Le secteur Perche – Sarthe – Eure-et-Loir (figure 2) se caractérise aussi par un fonctionnement « intégré » et « asymétrique », mais avec dans son cas une partie normande plus dépendante de la face externe. En effet, 20 % des actifs du côté normand travaillent dans la partie extrarégionale de la frange, surtout à Nogent-le-Rotrou et à La-Ferté-Bernard, la proportion étant deux fois inférieure pour les flux inverses. Les deux versants de ce territoire se distinguent également par leurs tendances démographiques : la population de la partie normande est plus âgée et en faible croissance, elle est plus dynamique et plus jeune dans les parties eurélienne et sarthoise, notamment grâce à un excédent migratoire vis-à-vis de la région parisienne. Le niveau de vie dans ce territoire est relativement élevé dans l’ensemble, et l’offre d’équipements et de services y est diversifiée, particulièrement du côté “extra-normand” avec les pôles de Nogent-le-Rotrou et de La-Ferté-Bernard. L’activité touristique est peu importante, mais on recense beaucoup de résidences secondaires du côté normand (20 % du parc de logements). Le territoire a bénéficié d’une forte croissance de l’emploi jusqu’au début des années 2010 et d’une bonne résistance de l’industrie, encore très présente (31 % des emplois). L’économie locale est forte de 27 000 emplois pour 25 000 actifs occupés résidents : seulement un actif sur quatre travaille en dehors de la zone, le taux de chômage est très modéré.

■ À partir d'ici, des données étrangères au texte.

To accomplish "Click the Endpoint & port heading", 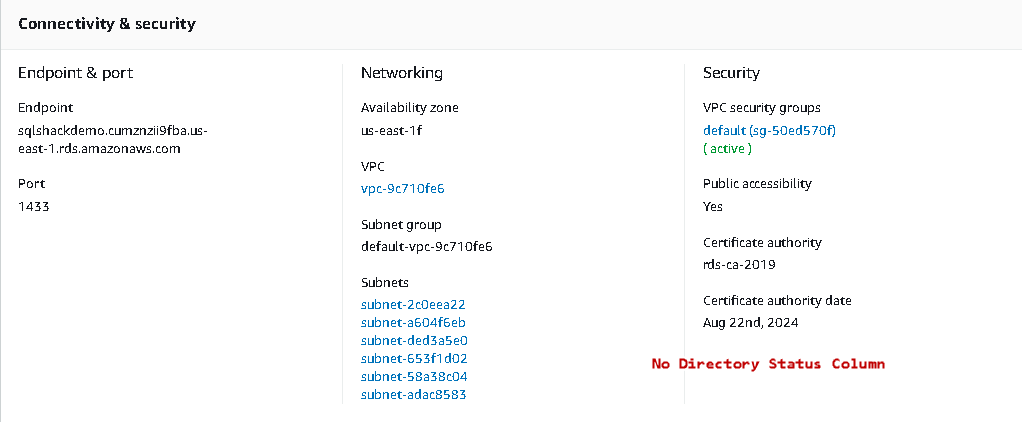I will click(x=75, y=73).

Deux secteurs de frange moins « intégrés » et plus résidentiels
À l’inverse des territoires précédemment cités, deux secteurs de frange présentent un fonctionnement très peu intégré, Bray – Oise et Sud Eure – Eure-et-Loir (figure 2). Dans les deux cas, les actifs qui passent la limite régionale pour aller travailler ont assez rarement leur emploi dans l’autre versant de la frange, mais le plus souvent dans des pôles d’emploi plus éloignés.

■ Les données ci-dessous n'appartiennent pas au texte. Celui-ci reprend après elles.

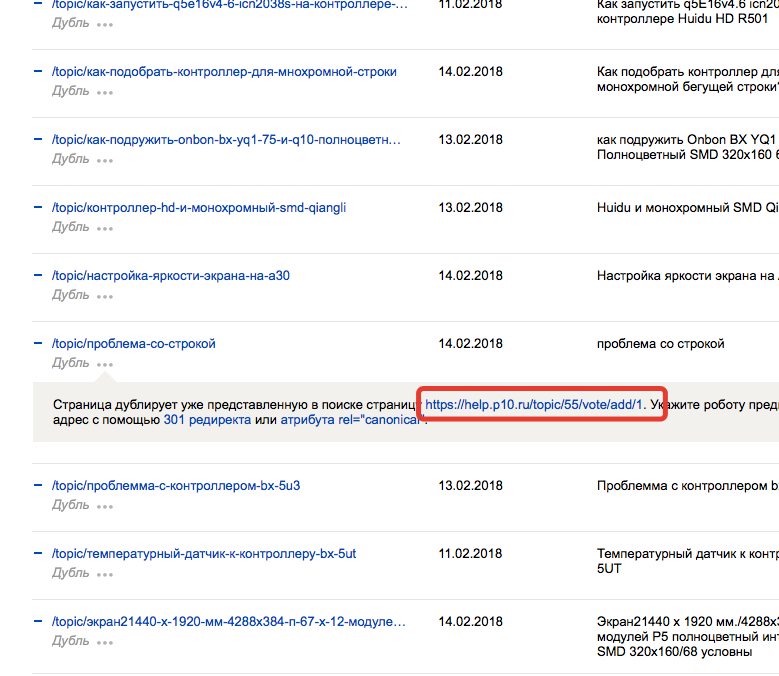Click the ellipsis under настройка-яркости-экрана row
The image size is (779, 676).
(105, 296)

Un tiers de la population du secteur Bray – Oise (soit 12 000 sur 36 000 habitants) est situé dans le département de l’Oise, avec une influence un peu significative de la partie normande, notamment du pôle de Gournay-en-Bray. À l’inverse, les actifs du côté normand sont surtout attirés par le pôle de Beauvais, situé « hors frange ». Le pôle de Formerie, dans l’Oise, a toutefois une petite influence sur le nord de la frange côté normand. Globalement, la population de ce territoire est en augmentation sensible depuis les années 80, notamment grâce à un excédent migratoire de familles avec enfants. Avec seulement 11 000 emplois pour près de 14 000 actifs résidents, et la moitié de ces derniers qui travaillent en dehors de la zone, cette frange apparaît comme de plus en plus « résidentielle ». L’emploi est relativement stable depuis plusieurs décennies (avec une assez bonne résistance de l’industrie locale, spécialisée dans les filières automobile et agroalimentaire). Seulement trois communes sont considérées comme pôles de services intermédiaires (Gournay-en-Bray, Forges-les-Eaux, Formerie), et le territoire bénéficie de peu d’équipements supérieurs, en particulier dans le domaine de la santé.
Le secteur Sud Eure – Eure-et-Loir se caractérise lui aussi par des flux internes peu nombreux. Le pôle de Verneuil d’Avre et d’Iton exerce une influence modérée sur la partie eurélienne du territoire, tandis que le côté normand est surtout attiré par l’agglomération de Dreux, située au-delà de la frange. Dans son ensemble, le territoire ressent aussi l’influence francilienne. Il se caractérise par une forte croissance démographique sur longue période, mais en voie de stagnation ces dernières années (61 000 habitants en 2018, dont 44 500 côté normand). Cette expansion a été portée par un excédent migratoire pour les familles avec enfants, originaires notamment du secteur de Dreux ou des Yvelines. Le territoire est relativement jeune et le niveau de vie de la population plutôt élevé. La densité d’équipements et de services est un peu faible sur place (notamment dans le domaine de la santé), mais les pôles d’équipements supérieurs d’Évreux et de Dreux sont proches. Ce territoire présente lui aussi une identité de plus en plus « résidentielle » : seulement 15 000 emplois pour près de 24 000 actifs résidents, la moitié de ces derniers travaillant en dehors de la zone (pôles de Dreux, d’Évreux, ou même de région parisienne).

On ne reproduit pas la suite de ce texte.